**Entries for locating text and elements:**
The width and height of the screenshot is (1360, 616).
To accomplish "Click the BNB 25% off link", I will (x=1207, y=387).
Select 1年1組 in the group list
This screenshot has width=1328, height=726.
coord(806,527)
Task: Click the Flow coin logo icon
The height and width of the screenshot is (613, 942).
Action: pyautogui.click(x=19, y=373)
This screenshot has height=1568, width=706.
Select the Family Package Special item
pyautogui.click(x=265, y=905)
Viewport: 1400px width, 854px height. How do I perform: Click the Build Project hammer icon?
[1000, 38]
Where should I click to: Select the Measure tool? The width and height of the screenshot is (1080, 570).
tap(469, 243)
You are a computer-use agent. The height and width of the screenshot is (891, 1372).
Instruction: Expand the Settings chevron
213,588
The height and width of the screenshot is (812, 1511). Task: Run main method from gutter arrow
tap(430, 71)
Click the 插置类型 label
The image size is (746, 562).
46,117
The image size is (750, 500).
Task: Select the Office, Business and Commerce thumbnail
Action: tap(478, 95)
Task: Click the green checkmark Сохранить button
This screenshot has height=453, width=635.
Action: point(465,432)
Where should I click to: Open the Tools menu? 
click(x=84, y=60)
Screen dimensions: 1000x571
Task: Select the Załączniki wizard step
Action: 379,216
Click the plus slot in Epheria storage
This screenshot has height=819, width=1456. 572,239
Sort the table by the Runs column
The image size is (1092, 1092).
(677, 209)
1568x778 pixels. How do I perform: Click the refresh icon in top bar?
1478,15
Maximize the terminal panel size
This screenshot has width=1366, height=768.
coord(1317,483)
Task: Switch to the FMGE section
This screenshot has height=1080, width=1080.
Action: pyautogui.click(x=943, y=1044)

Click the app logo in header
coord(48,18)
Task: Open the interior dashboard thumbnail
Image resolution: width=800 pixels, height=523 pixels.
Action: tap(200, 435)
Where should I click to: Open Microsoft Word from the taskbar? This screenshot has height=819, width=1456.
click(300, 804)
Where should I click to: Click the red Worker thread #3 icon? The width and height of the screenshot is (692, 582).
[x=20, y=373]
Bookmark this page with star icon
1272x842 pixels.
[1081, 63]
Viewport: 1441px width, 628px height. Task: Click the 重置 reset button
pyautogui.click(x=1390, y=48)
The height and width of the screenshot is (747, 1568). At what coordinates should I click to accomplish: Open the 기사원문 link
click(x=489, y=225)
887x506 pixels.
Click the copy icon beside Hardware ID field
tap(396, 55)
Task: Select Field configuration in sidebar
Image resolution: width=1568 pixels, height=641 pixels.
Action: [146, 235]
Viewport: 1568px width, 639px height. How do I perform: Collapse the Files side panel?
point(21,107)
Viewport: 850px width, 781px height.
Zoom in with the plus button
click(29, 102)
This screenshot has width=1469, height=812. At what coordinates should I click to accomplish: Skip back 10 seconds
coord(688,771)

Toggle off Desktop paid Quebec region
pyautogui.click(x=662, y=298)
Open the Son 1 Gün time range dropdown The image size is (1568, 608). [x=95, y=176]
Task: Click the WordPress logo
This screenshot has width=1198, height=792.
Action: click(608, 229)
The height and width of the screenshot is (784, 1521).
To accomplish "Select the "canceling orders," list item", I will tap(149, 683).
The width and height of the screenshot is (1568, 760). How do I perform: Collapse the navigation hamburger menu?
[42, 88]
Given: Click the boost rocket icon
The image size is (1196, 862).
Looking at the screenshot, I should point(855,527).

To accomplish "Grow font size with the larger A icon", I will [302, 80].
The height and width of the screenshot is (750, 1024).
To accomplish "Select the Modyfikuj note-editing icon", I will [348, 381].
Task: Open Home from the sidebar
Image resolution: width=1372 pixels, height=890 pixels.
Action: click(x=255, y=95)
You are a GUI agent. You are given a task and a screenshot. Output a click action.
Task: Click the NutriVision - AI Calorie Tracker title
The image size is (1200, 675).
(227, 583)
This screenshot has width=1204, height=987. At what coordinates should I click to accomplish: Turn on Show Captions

**What the task requires:** Reproduce the items verbatim between the line containing "Given: Click the boost rocket icon" and the line containing "will [302, 80].", inclusive, and output only those lines.

**Response to this task:**
Given: Click the boost rocket icon
The image size is (1196, 862).
Looking at the screenshot, I should point(855,527).

To accomplish "Grow font size with the larger A icon", I will [302, 80].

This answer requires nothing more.